あのまま撫で回されていたら欲情したかも知れないが、そんなことを娘の前で言ったら何をされるかわからない。
さっきまでの泣き顔が嘘のようだ……嘘泣きだとしたら魔物娘だとしても女性は恐ろしいな。
そんな感想が思い浮かんでると、まだ諦めきれない娘が手を息子に伸ばしてきたので、俺は伸ばしてきた手を掴んで防いだ。
「さっき欲情しないと言ったのに、何してるのかな?」
「嘘だとわかったから、続きをしようと思って」
ばれてる!?
「いや、嘘じゃないぞ……今度は何してるのかな?」
娘の掴んでた手を娘は別の手で掴み返し、さらに空いていたもう片方の俺の手首を掴んできた。
「あたしは四つ手があるんだから、両手を掴めば防げないでしょ?」
娘よ、それは息子を触りますよと言ってるようなもんだぞ!?
返事を終えた娘は残った一つの手を息子へと伸ばしてくる。さっきの刺激からそれほど時間も経ってないのに、また新たに刺激が加えられると娘と関係を持ってしまうかもしれない。
それだけは絶対に避けなければ!
手の拘束を脱出するために、まず掴んでいた娘の手を離す。その後、捕まれてる両手を内から外に回すように素早く振る。
すると、俺の手を強く握っている娘の手は掴んだ時の位置のまま動かないので、自然と娘の手を捻る形になり痛みから手首を離すことになった。

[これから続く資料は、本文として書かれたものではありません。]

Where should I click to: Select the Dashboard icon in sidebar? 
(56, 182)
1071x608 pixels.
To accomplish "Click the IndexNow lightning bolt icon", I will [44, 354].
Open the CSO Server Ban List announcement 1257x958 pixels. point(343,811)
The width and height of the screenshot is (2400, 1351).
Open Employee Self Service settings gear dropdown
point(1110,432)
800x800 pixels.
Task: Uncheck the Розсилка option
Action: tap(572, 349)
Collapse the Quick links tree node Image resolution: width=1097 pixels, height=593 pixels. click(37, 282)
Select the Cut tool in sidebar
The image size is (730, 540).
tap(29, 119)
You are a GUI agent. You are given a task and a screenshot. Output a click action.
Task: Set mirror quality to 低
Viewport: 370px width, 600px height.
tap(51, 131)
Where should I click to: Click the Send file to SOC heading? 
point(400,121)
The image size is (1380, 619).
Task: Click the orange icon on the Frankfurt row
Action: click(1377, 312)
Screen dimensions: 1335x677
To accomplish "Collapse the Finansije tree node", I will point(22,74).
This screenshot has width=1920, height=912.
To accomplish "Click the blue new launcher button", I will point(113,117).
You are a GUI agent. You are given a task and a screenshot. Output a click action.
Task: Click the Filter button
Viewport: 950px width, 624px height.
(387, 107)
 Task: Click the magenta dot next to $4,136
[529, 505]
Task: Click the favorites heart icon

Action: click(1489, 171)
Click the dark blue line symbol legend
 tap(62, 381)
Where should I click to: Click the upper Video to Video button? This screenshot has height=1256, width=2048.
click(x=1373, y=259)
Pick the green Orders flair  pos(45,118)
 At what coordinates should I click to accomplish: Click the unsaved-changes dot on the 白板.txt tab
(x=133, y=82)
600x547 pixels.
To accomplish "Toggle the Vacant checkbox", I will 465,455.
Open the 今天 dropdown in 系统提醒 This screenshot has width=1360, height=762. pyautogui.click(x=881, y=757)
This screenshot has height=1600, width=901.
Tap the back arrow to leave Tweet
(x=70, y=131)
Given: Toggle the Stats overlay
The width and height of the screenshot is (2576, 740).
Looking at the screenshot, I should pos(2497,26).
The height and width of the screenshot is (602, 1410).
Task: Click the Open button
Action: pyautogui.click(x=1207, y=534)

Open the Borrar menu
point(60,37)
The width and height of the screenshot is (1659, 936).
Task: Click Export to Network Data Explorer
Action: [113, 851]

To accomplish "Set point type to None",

拘束が解けた俺は後ろにステップして少し距離を取ってから巣のある方に向きを変え猛ダッシュした。
「パパのけちー!!」
後ろから不満の声があがるが、俺は振り返らずにこう答えた。
「けちで結構!帰ったらママと三人で話し合うぞ!」
俺は娘から逃げるように巣に向かって走った。
巣に戻る途中、息子を鎮めたのは女王や娘達には内緒だ。